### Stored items

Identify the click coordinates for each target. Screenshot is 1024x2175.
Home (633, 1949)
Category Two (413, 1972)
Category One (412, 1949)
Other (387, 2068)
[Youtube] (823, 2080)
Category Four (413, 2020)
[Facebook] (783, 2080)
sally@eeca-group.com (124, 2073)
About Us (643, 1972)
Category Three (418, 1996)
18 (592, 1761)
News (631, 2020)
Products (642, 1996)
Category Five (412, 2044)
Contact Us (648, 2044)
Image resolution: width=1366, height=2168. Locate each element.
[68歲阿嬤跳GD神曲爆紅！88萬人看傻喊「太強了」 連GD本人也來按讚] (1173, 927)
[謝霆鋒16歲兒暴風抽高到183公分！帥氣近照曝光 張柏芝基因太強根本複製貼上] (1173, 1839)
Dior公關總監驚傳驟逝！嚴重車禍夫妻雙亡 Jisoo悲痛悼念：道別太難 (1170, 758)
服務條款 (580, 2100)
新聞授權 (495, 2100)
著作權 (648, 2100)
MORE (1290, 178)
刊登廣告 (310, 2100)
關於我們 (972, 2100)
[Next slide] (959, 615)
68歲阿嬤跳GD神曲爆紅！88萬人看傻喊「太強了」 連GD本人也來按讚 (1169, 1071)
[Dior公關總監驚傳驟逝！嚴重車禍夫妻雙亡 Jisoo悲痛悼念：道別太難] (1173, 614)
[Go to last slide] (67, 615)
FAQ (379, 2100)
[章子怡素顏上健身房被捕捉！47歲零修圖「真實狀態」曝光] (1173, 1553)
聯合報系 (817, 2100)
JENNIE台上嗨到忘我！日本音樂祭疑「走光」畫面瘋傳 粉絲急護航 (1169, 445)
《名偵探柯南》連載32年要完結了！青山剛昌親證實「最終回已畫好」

### Work instruction
Check each line of the records above for the word "連GD本人也來按讚" and report how many lines have it, as a number only.

### Written response
2